Roadmap 2017 request - needs of HPC


#1

In this comment @nikomatsakis articulated that he wanted to see more motivation, use cases, blockers, … for using Rust in HPC domains.

HPC is a huge field, and the current issues are largely domain dependent. I can only talk about the current blockers for the particular domain in which I am proficient with, which is solving systems of partial differential equations. I’ve decided to split the issues into 3 categories: core issues (probably useful things outside HPC), fundamental HPC issues (useful in other domains of HPC beyond my own), and domain issues (useful within my domain), from less to more specific:

Core issues (useful in other domains beyond HPC):

  • Native numeric traits: NativeFloat for f32/64/(16), NativeSignedInt for i8/16/32/64/size, NativeUnsignedInt for u8/16/32/64/size, NativeInt for i/uXX, maybe NativeComplex. This is not about building a hierarchy, modelling mathematical number categories, nor about supporting user defined BigXXX types. These should be simple traits for abstracting over native/primitive machine types. These traits could drive some core language features like const fn as trait methods.
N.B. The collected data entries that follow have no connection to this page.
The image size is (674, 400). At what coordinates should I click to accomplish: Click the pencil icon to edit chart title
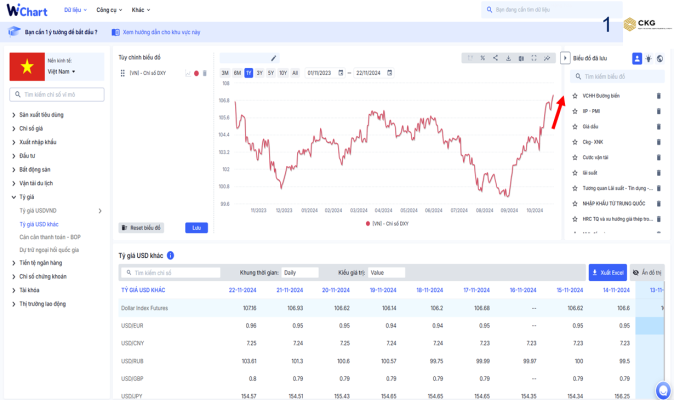tap(274, 58)
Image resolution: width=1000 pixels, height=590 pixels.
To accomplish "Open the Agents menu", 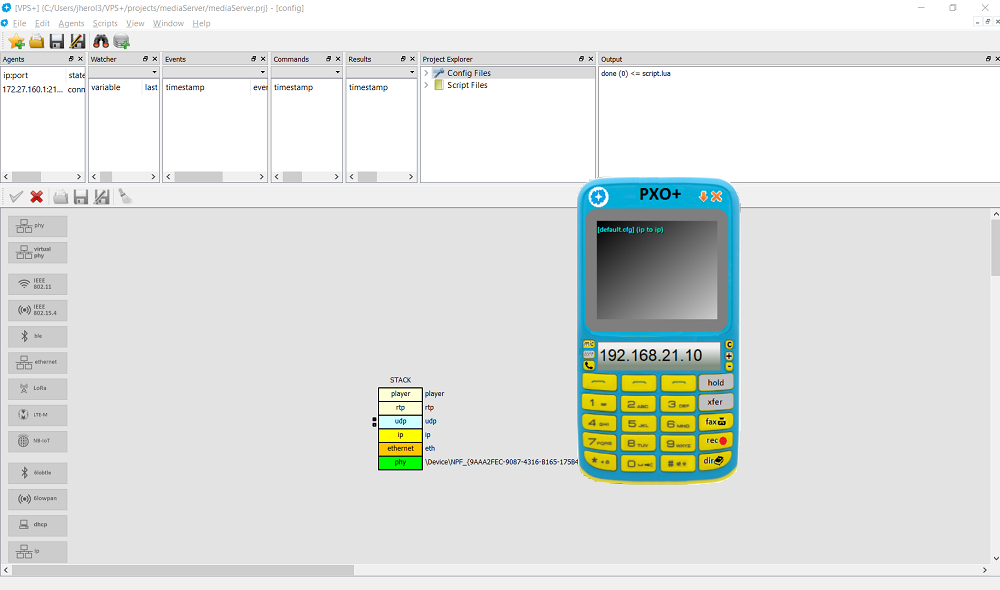I will point(71,23).
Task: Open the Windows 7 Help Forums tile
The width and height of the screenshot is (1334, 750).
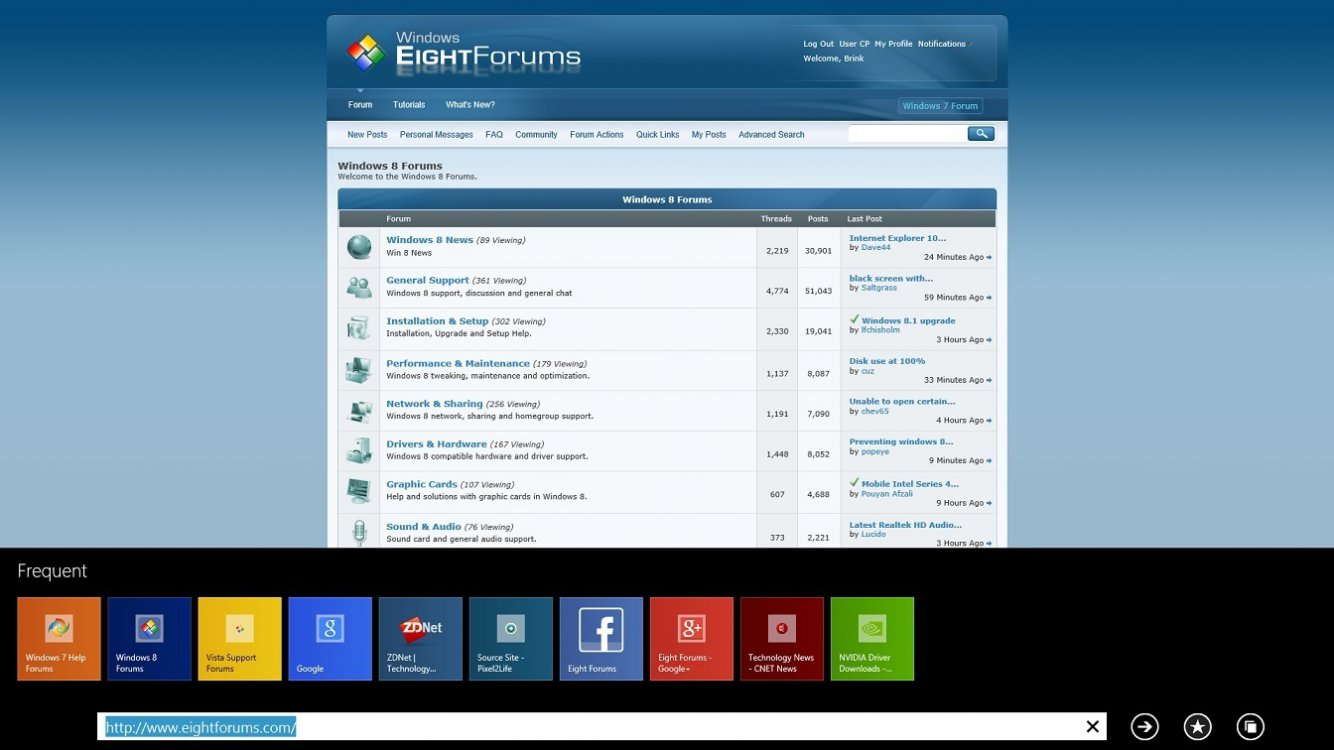Action: pyautogui.click(x=59, y=639)
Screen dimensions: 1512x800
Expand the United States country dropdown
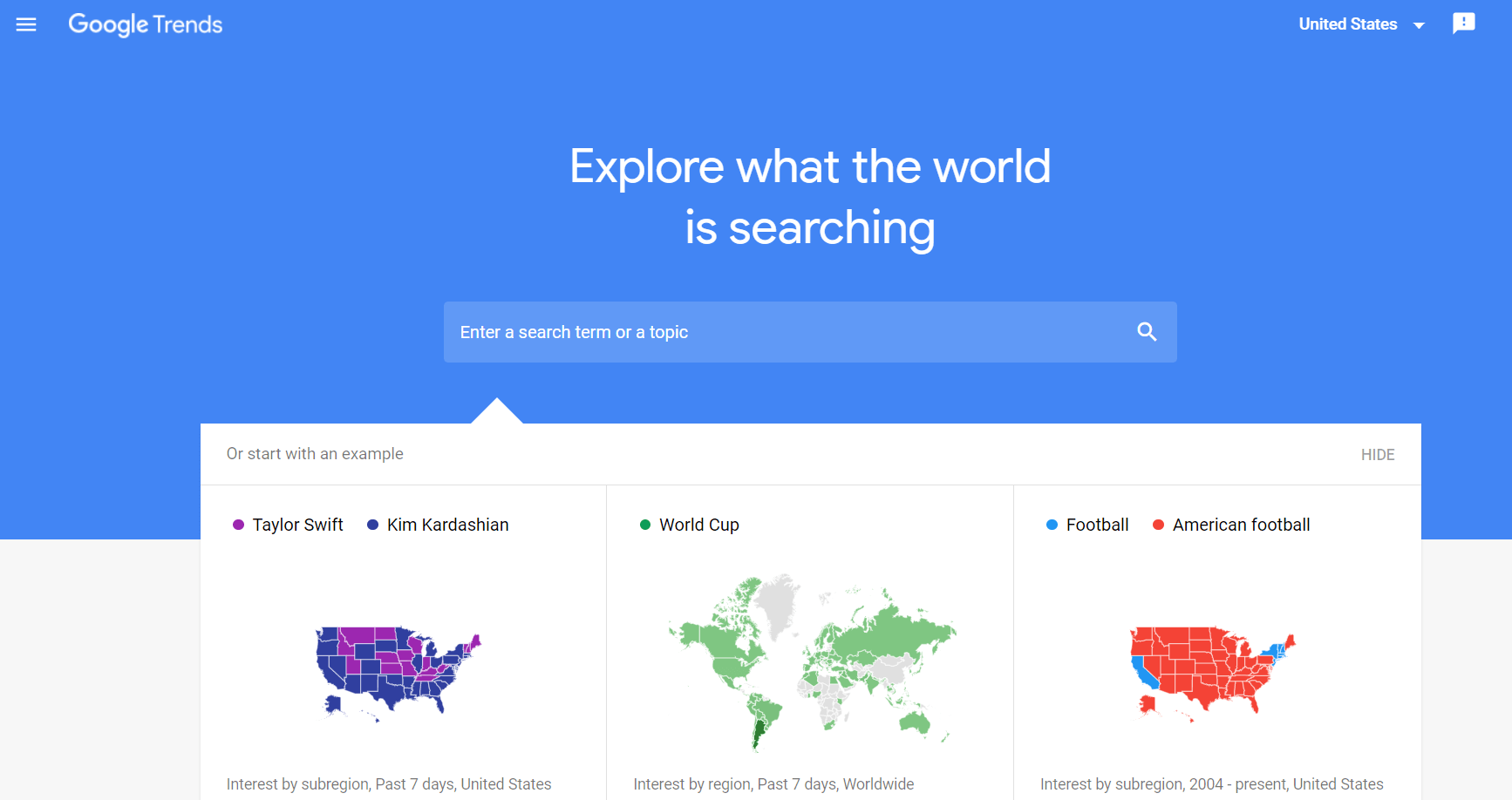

  • Native SIMD support: SIMD vector types/algorithms with software fallback. In particular users must be able to write v0 = v1 * v2 + v3; kind of code and that should generate a fused multiply add SIMD instruction (FMA) when available. This would probably drive the design of plugins and improve eDSL support in Rust.

  • SIMD support on slices of primitive types: as opposed to operations on SIMD vector types, often users want to do operations in slices: s0 = s1 * s2 + s3; where the type of sX is [f32]. This requires figuring out the best vector type to use for load/stores, and the corresponding SIMD instructions at compile-time (depending on the arch) and possibly at run-time as well (when compiling for multiple archs), and dealing with the remainder, very short slices, … properly. More plugin / eDSL work would be required.

  • Bitwise manipulation instructions: like SIMD instructions but for doing bit manipulation, and higher level algorithms that work on slices of words.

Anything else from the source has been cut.